## PROBLEM
Among the lines of the records, find all that carry the word "Model" and copy them.
=== Begin Enclosure ===
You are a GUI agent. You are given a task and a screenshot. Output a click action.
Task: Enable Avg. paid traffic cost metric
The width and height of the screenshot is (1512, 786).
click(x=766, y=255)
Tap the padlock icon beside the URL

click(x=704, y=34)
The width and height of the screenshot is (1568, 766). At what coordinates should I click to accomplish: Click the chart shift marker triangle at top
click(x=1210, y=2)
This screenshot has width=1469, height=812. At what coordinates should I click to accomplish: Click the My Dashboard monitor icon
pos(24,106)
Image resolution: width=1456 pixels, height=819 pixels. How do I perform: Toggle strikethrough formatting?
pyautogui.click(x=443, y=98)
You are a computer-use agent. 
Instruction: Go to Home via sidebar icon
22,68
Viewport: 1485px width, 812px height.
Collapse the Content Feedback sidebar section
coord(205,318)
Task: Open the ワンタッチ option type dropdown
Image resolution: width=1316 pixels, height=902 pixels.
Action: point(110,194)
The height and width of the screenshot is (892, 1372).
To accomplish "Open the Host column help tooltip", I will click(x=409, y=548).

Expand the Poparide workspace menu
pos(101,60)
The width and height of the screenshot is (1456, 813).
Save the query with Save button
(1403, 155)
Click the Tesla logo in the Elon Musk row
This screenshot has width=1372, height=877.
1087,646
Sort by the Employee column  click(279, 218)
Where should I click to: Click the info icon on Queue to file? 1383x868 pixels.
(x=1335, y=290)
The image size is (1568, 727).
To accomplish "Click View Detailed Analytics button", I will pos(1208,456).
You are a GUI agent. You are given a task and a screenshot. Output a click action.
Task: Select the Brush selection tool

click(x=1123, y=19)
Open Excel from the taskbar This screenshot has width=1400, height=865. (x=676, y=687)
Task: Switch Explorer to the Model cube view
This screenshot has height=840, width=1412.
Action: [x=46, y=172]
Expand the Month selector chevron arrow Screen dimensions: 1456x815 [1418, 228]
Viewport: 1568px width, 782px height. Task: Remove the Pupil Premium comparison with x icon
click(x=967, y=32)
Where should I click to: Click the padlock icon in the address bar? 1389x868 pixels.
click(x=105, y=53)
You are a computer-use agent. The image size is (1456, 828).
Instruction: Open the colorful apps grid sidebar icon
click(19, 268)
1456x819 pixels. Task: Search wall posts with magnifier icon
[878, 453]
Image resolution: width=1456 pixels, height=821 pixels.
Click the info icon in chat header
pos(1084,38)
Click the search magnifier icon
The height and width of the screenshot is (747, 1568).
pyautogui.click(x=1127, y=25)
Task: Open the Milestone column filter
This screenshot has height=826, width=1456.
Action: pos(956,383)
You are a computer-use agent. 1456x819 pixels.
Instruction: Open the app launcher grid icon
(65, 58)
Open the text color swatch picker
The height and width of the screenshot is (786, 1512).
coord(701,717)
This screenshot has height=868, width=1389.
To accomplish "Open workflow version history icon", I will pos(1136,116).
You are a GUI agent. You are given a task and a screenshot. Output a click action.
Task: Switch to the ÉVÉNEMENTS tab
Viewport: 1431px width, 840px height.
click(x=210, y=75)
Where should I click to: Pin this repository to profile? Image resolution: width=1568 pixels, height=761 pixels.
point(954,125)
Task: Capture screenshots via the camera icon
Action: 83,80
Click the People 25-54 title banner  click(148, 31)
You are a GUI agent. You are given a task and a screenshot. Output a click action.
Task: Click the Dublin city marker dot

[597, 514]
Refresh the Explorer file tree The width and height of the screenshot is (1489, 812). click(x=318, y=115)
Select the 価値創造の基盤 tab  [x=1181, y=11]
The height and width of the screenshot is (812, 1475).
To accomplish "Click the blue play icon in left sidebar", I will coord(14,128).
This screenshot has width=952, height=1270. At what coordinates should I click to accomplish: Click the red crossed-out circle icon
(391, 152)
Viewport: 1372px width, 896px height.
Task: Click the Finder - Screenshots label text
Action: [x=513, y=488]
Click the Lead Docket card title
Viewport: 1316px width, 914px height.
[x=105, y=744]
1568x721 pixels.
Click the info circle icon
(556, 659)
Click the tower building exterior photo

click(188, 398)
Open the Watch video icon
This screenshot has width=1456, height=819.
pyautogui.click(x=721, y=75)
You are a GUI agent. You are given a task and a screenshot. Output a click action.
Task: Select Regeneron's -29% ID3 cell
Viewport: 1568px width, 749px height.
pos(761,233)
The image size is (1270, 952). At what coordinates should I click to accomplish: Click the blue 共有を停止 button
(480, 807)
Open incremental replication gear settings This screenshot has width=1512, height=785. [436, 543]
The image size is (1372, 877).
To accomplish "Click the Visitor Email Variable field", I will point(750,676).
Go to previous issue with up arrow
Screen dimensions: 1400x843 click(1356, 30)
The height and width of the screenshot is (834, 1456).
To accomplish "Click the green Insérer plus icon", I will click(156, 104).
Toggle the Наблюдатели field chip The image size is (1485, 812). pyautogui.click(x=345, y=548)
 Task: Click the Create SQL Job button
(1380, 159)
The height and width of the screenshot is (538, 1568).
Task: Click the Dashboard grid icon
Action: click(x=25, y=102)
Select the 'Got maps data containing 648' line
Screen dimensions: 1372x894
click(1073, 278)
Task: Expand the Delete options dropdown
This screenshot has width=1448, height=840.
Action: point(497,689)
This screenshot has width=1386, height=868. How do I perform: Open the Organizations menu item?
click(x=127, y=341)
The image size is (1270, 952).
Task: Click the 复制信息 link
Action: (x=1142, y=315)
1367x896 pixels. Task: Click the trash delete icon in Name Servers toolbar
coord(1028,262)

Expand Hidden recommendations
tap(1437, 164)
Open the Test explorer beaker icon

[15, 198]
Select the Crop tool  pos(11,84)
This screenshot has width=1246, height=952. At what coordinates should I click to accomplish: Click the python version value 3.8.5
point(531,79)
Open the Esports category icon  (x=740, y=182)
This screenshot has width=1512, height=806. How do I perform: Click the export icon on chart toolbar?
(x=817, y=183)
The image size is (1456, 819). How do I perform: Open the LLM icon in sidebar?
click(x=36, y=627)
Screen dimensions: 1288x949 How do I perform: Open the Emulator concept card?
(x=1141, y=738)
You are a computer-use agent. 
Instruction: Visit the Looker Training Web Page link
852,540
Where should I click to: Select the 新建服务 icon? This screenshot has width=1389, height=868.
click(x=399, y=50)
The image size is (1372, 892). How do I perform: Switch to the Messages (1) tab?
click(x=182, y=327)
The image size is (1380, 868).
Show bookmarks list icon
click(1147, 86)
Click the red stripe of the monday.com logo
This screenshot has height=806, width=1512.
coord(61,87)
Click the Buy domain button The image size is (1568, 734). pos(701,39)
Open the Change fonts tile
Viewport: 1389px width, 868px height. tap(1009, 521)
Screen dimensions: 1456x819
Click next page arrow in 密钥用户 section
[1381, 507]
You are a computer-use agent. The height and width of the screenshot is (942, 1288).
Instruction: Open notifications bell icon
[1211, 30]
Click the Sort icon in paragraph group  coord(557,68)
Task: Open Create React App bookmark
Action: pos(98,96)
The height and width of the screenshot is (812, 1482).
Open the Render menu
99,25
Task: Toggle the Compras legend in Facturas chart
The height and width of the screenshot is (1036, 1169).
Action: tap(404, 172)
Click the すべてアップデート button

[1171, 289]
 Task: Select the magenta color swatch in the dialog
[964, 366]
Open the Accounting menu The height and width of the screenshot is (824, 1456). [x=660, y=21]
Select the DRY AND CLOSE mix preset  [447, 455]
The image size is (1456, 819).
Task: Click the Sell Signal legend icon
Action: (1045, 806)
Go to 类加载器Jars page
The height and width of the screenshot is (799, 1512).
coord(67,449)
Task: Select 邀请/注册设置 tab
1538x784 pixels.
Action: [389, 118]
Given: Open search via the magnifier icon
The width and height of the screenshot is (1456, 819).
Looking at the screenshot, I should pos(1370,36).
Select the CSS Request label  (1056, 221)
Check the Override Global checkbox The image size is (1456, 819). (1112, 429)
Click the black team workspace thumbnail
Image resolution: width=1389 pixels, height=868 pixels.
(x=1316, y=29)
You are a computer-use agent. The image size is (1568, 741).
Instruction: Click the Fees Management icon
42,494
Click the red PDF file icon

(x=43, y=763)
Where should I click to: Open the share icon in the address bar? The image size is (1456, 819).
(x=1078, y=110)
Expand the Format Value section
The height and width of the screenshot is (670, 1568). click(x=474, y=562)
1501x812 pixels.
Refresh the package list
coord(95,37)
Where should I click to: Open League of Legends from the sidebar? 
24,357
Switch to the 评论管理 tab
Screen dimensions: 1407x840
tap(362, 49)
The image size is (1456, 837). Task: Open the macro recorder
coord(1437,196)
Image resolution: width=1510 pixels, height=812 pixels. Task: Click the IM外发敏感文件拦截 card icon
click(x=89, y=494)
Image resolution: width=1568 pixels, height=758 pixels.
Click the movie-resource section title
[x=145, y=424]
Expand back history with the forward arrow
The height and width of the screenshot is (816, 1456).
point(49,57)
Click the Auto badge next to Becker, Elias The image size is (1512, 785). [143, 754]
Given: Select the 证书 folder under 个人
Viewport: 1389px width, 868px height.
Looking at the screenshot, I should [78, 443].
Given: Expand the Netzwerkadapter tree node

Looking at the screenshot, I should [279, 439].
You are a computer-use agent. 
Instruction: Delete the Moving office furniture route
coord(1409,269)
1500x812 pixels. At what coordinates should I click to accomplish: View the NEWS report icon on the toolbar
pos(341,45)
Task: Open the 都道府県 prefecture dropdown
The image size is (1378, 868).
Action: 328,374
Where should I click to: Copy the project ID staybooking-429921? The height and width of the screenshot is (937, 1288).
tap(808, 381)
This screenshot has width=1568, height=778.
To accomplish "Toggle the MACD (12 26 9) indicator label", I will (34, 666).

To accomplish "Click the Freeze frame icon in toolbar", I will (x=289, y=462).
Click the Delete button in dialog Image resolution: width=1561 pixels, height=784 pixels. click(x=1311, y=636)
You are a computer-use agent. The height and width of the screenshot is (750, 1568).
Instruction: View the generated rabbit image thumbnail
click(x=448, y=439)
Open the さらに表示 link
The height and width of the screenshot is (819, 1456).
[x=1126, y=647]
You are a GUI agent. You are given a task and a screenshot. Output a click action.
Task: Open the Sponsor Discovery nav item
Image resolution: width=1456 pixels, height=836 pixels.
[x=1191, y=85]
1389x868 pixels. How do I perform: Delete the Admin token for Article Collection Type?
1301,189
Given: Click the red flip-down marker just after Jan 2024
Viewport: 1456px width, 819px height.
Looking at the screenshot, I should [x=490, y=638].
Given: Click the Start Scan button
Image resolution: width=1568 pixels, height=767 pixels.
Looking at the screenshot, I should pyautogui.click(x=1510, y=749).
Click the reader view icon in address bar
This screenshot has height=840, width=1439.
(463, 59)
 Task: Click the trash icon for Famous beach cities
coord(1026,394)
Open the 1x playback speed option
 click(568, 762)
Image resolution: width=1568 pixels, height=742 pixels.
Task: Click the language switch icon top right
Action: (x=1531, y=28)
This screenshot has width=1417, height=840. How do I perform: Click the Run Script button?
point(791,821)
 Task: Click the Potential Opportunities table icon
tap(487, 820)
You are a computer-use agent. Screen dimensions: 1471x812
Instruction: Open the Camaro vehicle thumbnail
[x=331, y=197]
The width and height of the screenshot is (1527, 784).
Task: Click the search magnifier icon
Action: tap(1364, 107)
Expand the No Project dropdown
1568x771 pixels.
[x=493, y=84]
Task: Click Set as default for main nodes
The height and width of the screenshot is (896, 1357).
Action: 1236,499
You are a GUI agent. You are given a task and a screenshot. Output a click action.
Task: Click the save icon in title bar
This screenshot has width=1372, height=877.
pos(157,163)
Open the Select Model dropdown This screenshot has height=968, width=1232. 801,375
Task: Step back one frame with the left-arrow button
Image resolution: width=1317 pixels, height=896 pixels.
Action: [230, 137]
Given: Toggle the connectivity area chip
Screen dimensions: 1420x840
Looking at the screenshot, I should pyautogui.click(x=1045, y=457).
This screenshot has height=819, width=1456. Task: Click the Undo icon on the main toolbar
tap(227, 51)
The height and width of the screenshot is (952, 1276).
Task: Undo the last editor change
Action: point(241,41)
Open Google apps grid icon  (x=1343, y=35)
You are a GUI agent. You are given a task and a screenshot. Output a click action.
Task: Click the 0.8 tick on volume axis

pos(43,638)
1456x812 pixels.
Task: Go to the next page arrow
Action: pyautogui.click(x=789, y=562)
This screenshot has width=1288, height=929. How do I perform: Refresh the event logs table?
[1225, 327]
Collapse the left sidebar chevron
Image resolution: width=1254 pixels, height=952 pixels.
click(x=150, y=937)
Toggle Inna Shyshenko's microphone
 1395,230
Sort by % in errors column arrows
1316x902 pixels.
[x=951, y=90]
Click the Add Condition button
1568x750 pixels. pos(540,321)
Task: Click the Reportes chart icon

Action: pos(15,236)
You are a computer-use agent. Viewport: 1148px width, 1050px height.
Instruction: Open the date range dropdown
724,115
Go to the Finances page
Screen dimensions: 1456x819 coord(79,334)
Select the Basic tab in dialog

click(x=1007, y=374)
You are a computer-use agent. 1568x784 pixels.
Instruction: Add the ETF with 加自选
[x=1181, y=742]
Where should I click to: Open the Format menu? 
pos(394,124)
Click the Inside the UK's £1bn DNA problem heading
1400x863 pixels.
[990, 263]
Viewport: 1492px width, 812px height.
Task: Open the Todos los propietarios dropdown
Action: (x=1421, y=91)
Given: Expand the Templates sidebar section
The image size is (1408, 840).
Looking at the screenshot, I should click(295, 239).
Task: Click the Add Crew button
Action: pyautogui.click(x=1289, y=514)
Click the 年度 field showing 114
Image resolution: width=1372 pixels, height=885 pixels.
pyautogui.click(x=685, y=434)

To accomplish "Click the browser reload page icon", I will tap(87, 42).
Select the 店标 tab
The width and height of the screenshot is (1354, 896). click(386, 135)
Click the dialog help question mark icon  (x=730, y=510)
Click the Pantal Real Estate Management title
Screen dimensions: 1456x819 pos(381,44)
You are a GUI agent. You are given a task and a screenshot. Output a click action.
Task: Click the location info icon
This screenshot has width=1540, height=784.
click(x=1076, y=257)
=== End Enclosure ===
## ANSWER TO THIS EXERCISE
Task: Switch Explorer to the Model cube view
Open the Select Model dropdown This screenshot has height=968, width=1232. 801,375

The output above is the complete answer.